La beauté dans la vieillesse

Dans le récit de Traverser la nuit, il est notamment question de deux femmes dont les destins se croisent : Emmy et Jackie. 

La première est une femme « abandonnée à la naissance » et « maltraitée par les gens et par la vie », rappelle Marie Laberge. Mais qui ne s’en préoccupe pas plus que ça. Elle est préposée – et elle une très bonne préposée. Cette dernière rencontre Jackie, une résidente dans un [foyer] privé, en perte d’autonomie physique, « mais en grande forme mentale ».

C’est une chialeuse et une femme qui n’a pas la langue dans sa poche!, explique Marie Laberge.

Elle ajoute que les deux caractères de ses protagonistes principales, totalement à l’opposé l’une de l’autre, « se mettent en amitié et en relation de respect ».

François Legault a parlé du roman de Marie Laberge alors qu’il souhaite pouvoir attirer 10 000 aspirants et aspirantes à la profession pour les former cet été.

En entrevue avec l’autrice, l’animateur Patrick Masbourian soulignait que c’était justement l’objectif du premier ministre que d’obtenir un plus grand bassin de ces travailleurs et travailleuses, notamment pour que les personnes résidant dans les CHSLD ou les foyers privés puissent tirer profit d’une complicité et d’une relation comme celle évoquée dans le livre de Marie Laberge.

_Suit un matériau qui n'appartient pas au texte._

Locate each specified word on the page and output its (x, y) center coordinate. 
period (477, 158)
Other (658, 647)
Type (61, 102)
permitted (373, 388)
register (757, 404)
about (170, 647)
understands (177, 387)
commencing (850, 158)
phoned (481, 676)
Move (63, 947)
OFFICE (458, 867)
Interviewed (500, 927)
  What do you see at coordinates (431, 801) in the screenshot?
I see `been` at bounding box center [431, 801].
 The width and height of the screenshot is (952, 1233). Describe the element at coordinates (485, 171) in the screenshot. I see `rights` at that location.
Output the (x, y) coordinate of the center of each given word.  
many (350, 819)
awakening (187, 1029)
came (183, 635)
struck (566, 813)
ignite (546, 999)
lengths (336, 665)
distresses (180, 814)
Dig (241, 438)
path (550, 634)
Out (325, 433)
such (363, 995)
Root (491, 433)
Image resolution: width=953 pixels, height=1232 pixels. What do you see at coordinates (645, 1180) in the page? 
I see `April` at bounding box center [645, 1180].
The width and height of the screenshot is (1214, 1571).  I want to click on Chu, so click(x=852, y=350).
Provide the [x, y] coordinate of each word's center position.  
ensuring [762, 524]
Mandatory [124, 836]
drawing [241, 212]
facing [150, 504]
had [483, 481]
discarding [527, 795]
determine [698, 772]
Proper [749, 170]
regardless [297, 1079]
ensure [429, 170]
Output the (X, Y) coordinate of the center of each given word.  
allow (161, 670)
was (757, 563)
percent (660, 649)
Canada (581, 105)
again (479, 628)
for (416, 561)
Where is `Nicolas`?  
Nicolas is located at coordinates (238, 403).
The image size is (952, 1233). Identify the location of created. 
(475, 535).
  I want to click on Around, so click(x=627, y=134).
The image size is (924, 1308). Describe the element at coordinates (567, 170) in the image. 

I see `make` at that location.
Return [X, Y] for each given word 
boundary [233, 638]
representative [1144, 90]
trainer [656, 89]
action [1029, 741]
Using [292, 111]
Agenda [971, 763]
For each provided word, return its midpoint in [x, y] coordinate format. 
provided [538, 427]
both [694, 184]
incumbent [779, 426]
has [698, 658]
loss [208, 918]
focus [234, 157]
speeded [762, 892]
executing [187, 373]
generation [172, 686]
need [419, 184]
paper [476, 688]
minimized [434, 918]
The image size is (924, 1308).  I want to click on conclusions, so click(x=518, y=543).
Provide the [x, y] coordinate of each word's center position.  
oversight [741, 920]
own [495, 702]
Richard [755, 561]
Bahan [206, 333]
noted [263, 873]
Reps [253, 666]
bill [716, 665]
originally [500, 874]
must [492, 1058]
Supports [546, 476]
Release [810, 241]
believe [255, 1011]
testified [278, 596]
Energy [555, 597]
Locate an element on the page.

Ce n’est pas la première fois que l’autri explore cette idée d’accompagner les gens laissés à eux-mêmes dans son œuvre.

Et même si elle aborde des thèmes assez sombres, reliés entre autres au vieillissement, à l’isolement, à l’affaiblissement, à la mort, aussi, Traverser la nuit a été cité par François Legault pour « sa lumière ».

Cette lumière, elle est faite de la vie, de la curiosité, du désir. À mon avis, vieillir c’est quand même être dans la vie. Le mot "vie"est pratiquement dedans. Nous sommes dans une société extrêmement dure envers tout ce qui se flétrit. Comme si une ride pouvait être quelque chose de rebutant.